Mariahilfer Straße: 13A fährt ab Montag neue Route

Das recht eigentümliche Verkehrsschild an der Ecke Neubaugasse ist ab Montag nicht mehr nötig.(c) Die Presse (Kocina)

Die Linie 13A fährt nicht mehr durch die Fußgängerzone, die Linie 2B wird eingestellt. Außerdem dürfen Autos die Mariahilfer Straße wieder queren.

Am Montag treten die Ende Oktober angekündigten Änderungen rund um das viel diskutierte Wiener Verkehrsberuhigungsprojekt Mariahilfer Straße in Kraft. Der Bus 13A fährt ab dann seine neue Route durch den 6. Bezirk und nicht mehr - wie bisher - durch die Fußgängerzone. Die kurze Linie 2B - erst im Sommer eingeführt - wird eingestellt. Außerdem kann die Mariahilfer Straße wieder per Auto wieder gequert werden.

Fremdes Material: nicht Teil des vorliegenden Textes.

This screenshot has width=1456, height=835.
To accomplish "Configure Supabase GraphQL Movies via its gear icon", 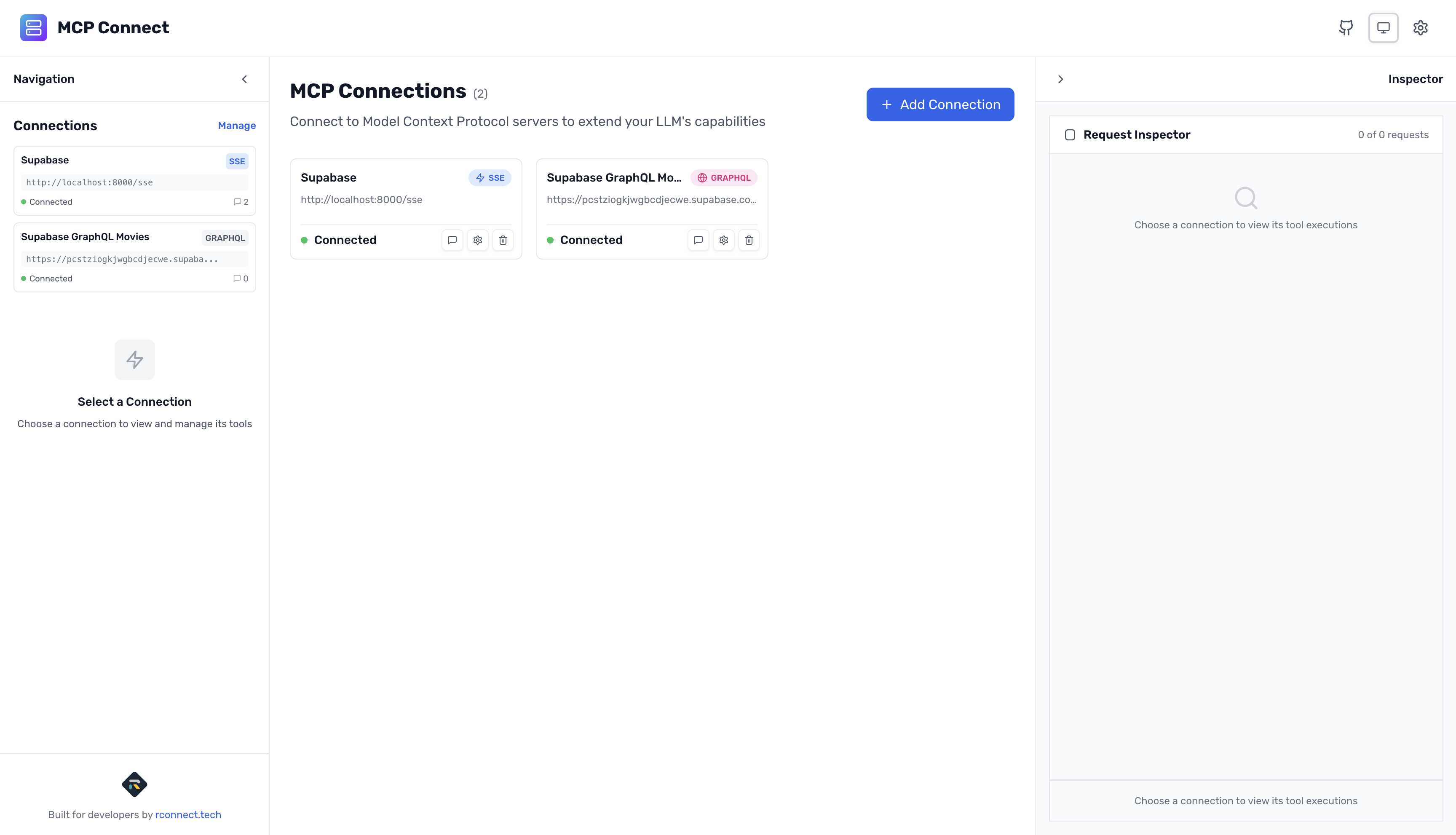I will 723,240.
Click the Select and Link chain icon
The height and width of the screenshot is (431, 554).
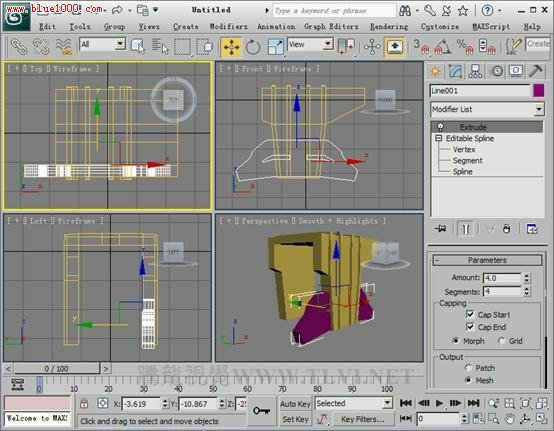[19, 47]
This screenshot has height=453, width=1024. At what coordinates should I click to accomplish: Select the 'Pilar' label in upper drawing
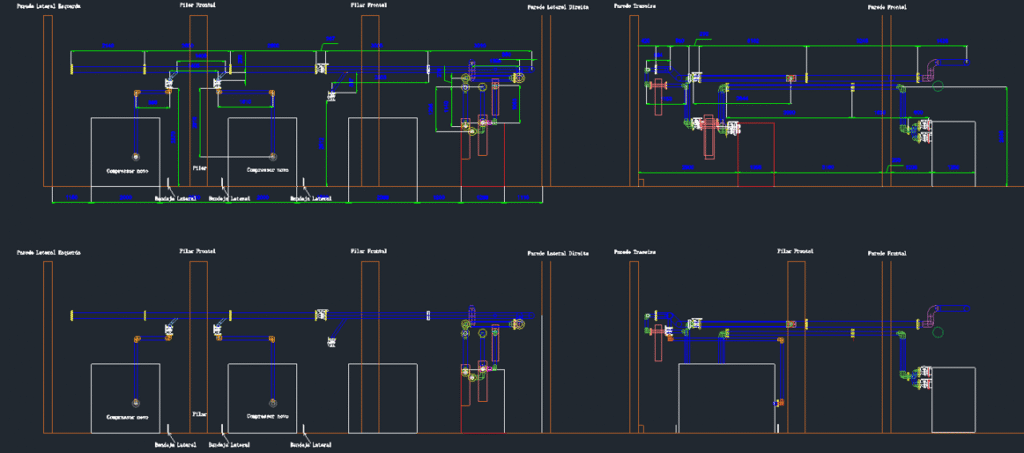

Über die neue Streckenführung haben SPÖ und Grüne gut zwei Monate gerungen. Das Ergebnis: Der Bus in Richtung Alser Straße/Skodagasse fährt ab Wochenbeginn nun über die Gumpendorfer Straße, Windmühlgasse - hier wurde eine neue Haltestelle eingerichtet - und Capistrangasse ein Stück die Mariahilfer Straße stadtauswärts. Die Shoppingmeile ist in diesem Abschnitt Begegnungszone. Dann biegt der Bus wie bisher in die Kirchengasse ein. Retour bleibt alles wie gehabt.

Zuletzt hatten sich einige Anrainer mit Verweis auf Lärm-und Abgasebefürchtungen gegen diese Neuerung zu wehren versucht. Die Bürgerinitiative will am Montag, 8 Uhr, via Flashmob noch einmal auf ihren Unmut aufmerksam machen.

APA

Route mit Ablaufdatum, Aus für 2B

Die Neo-Route in Richtung Norden hat mitunter sowieso ein nicht allzu fernes Ablaufdatum. Denn voraussichtlich im Frühjahr soll noch einmal nachjustiert werden, wenn auch nur marginal. Dann geht es durch die Gumpendorfer Straße, Amerlingstraße, Bundesländerplatz, Schadekgasse, Windmühlgasse, Capistrangasse, Mariahilfer Straße in die Kirchengasse.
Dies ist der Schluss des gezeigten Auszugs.